Top of RECORDS FOR PROCESSING
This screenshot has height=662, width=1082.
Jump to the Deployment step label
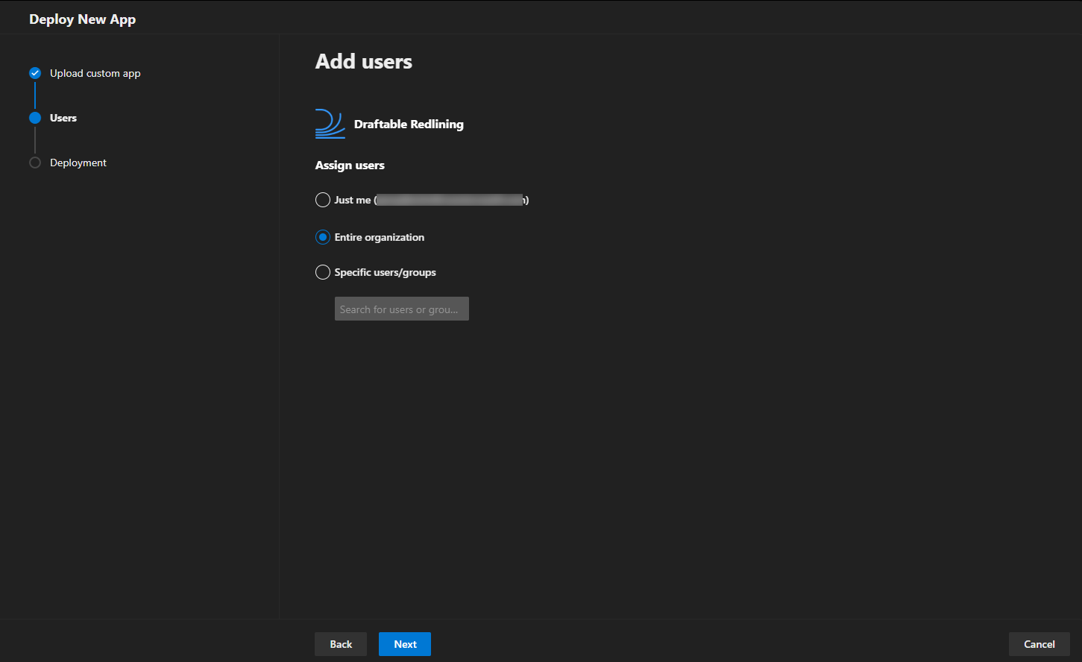coord(78,163)
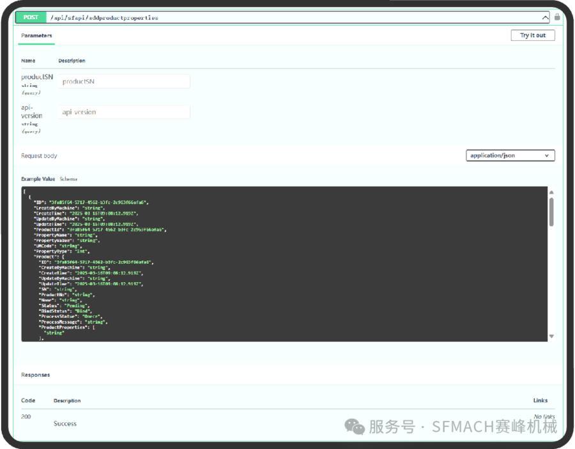
Task: Switch to the Schema tab
Action: (x=68, y=179)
Bottom of RECORDS FOR PROCESSING
DIRECTIONS FOR THIS TASK:
Restate each entry word for word, leaving out any pictures.

SOLUTION FOR THIS EXERCISE:
This screenshot has height=662, width=1082.
Jump to the Deployment step label
coord(78,163)
Task: Switch to the Schema tab
Action: (x=68, y=179)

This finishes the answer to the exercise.